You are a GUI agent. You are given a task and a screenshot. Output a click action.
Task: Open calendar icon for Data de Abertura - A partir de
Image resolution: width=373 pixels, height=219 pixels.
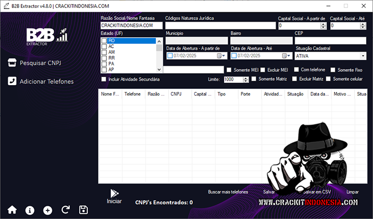tap(220, 56)
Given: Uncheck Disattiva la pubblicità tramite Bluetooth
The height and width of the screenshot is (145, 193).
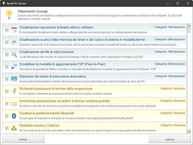Looking at the screenshot, I should (x=7, y=116).
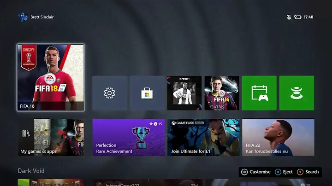Launch the FIFA 14 game tile
This screenshot has height=186, width=332.
click(x=222, y=93)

++++

### Exercise description
What is needed is the whole listing again, exactly as written, with the images left out.

### Result of this task
You are a GUI agent. You are given a task and a screenshot. Output a click action.
Task: Open calendar icon for Data de Abertura - A partir de
Image resolution: width=373 pixels, height=219 pixels.
tap(220, 56)
Given: Uncheck Disattiva la pubblicità tramite Bluetooth
The height and width of the screenshot is (145, 193).
Looking at the screenshot, I should (x=7, y=116).
Launch the FIFA 14 game tile
This screenshot has height=186, width=332.
click(x=222, y=93)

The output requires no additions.